The way you save money on a used RV is to know what you want and be there when someone decides to sell theirs and bring the $$$ with you (in other words, have the money ready). You may have to be in several places before you find one that fits you.

RVs aren't priced by the foot. They are priced by what the buyers are willing to pay. If a seller runs enough buyers off with the price, then the price will go down. You have to make an offer to a seller of at least 25% off the asking price and see where the chips fall, but you need to know what the RV is worth, too.


----------



## Guest (Nov 24, 2007)

Re: Which RV do I want?

Tex is right .. ck the NADA of the tt u'r looking at and then make an offer ,, the seller may or may not take it ,,,, but do alot of research on any TT u'r wanting to buy and then make an offer ,, and as Tex said ,, most sellers like cash in hand ,,, that way there is no middle man or interest ,, and taxes on the sale ...


----------



## hertig (Nov 25, 2007)

Re: Which RV do I want?

A year is a long time for 2 people to be in a 'small' RV.  We spent 6 weeks in a 24.5' 5th wheel trailer and didn't have any problems, but I wouldn't want to go any smaller.  

The only RVs which get 'good gas milage' are Class B (van campers).   They are pretty much the size of a van and would be much too small for most couples for a whole year.  Most RVs will get from 6 to 16 MPG.  The Class B's might get up to 20 MPG or even a bit better.

A furnace is a LP fired heater.  The size needed depends on the size of the RV, and the insulation it has.  Many people use a small 'ceramic' heater to take off the worst of the chill, since it is usually cheaper to operate than the furnace.

A generator is a device which takes some fuel in (you can get one which runs on gas, LP or diesel)  and puts out 120 volts.    The size depends on the power requirements of the RV.  If the RV is 30 amp, then 3500 to 4000 watts should be enough.  If it is 50 amp, then 6000 to 12000 watts will do depending on what 'goodies' are in the unit.


----------



## DL Rupper (Nov 25, 2007)

Re: Which RV do I want?

Amen to the above. :approve:


----------



## marstrings (Nov 25, 2007)

Re: Which RV do I want?

Thanks for all the replies guys. It's all valuable info to me, though I'm sure it looks like painfully obvious stuff to you.

The whole business of living in such a small space together is a little daunting, but we've lived together in a small flat for the last year and found that we rub along pretty harmoniously 99% of the time. All the same, we'll think about ways to give each other space on a regular basis  

The fuel consumption thing is a shock. On that basis alone, we may have to go for a class B. Are Phoenix Cruisers known as a good model?

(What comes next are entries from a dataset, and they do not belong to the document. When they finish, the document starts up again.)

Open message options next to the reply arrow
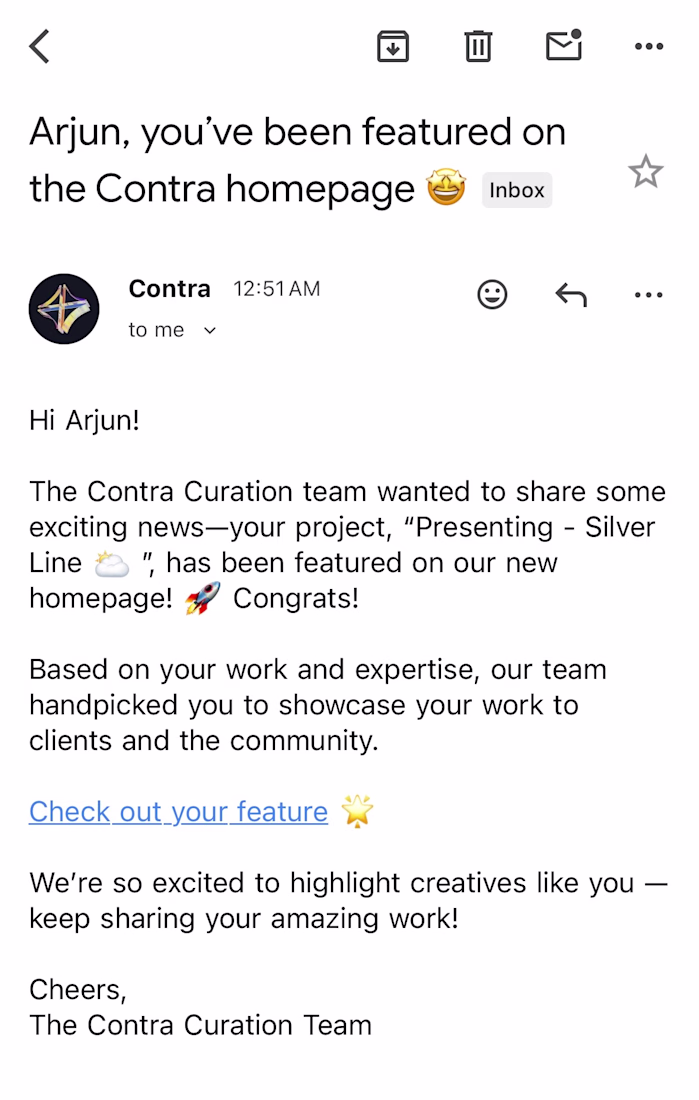Screen dimensions: 699x1100 648,295
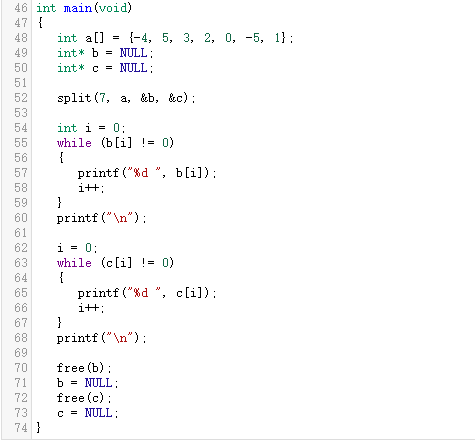Select line number 52 in the gutter
This screenshot has height=441, width=475.
[21, 98]
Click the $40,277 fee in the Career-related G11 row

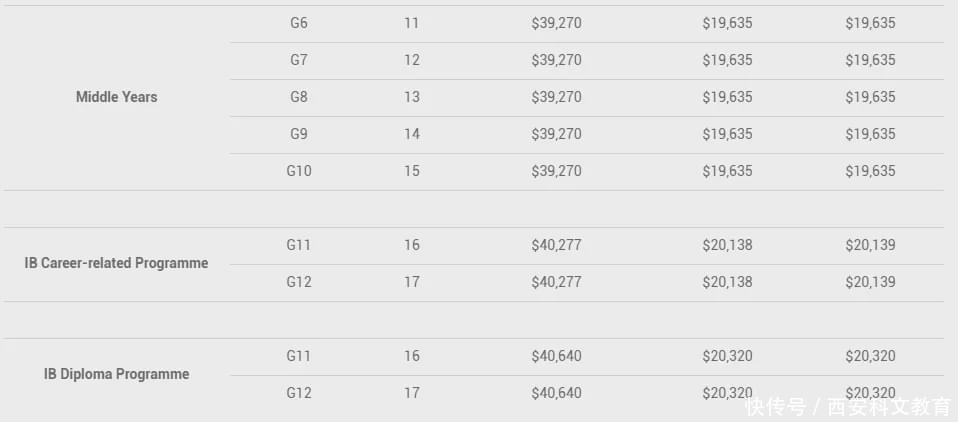pyautogui.click(x=556, y=245)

I'm not ready to buy yet, but this one looks pretty clean

M.


----------



## TexasClodhopper (Nov 26, 2007)

Re: Which RV do I want?

Whether it is your new RV or your 'empty nest', you learn to respect each other's space in a different way than when you had 2 or 4 kids/teenagers running around.


----------



## sushidog (Nov 29, 2007)

Re: Which RV do I want?

Here's another option: How about a fold-up or pop-up camper towed behind a small car. I have an 06 Aliner fold-up, hard sided camper that I tow with a tow-prepped 06 Chevy Cobalt SS (2.4l auto). On my last vacation I averaged 22.7 mpg towing through the mountains! Though it is very small, (I prefer the word intimate.) it has all the amenities to live in: king bed, 3-way refrigerator/freezer, stove, shower/toilet, microwave, a/c, etc. On level ground I get from 25-30mpg towing and up to 39mpg unladen.

 It sets up easily and quickly, is well insulated and you hardly know it's behind you on the road. You might consider the addition of a screen room to provide a little more living room when camped. The main advantage of a light weight camper is that your tow vehicle detaches from your home so you can purchase/replace or repair it separately so you can use your home while your vehicle is being repaired. Since you can tow it with almost anything, you can rent a small car, minivan or suv to tow with while your main vehicle is in the shop.

I bought my 06 Aliner LXE for $8,900 (barely used) from a dealer in Louisiana. Admittedly, I got a very good deal, but if you shop around on the various Aliner/Chalet
forums and Craig's list, you may find an even better deal.  A good used car for a tow vehicle can be purchased anywhere in any price range, giving you great flexibility. You could easily come in under $20,000 for a good used rig that you wouldn't lose too much on when it comes time to sell.

By the way that Ford v10 powered Phoenix class B is going to suck down the fuel big-time!


----------



## hertig (Nov 29, 2007)

Re: Which RV do I want?

The hardsided popups 'chalet' type popups looked nice to me when I saw them.  They would be great for a weekend or even a week or 2.  Might be a little less cramped than the van, but I don't know if they would be sturdy enough for 'full time' use.  I don't recall they had much in the way of storage space either, another problem for long term usage.


----------



## sushidog (Nov 29, 2007)

Re: Which RV do I want?

I am planning on a full-time mobile retirement in a Chalet XL1935 (new model with Dormer.)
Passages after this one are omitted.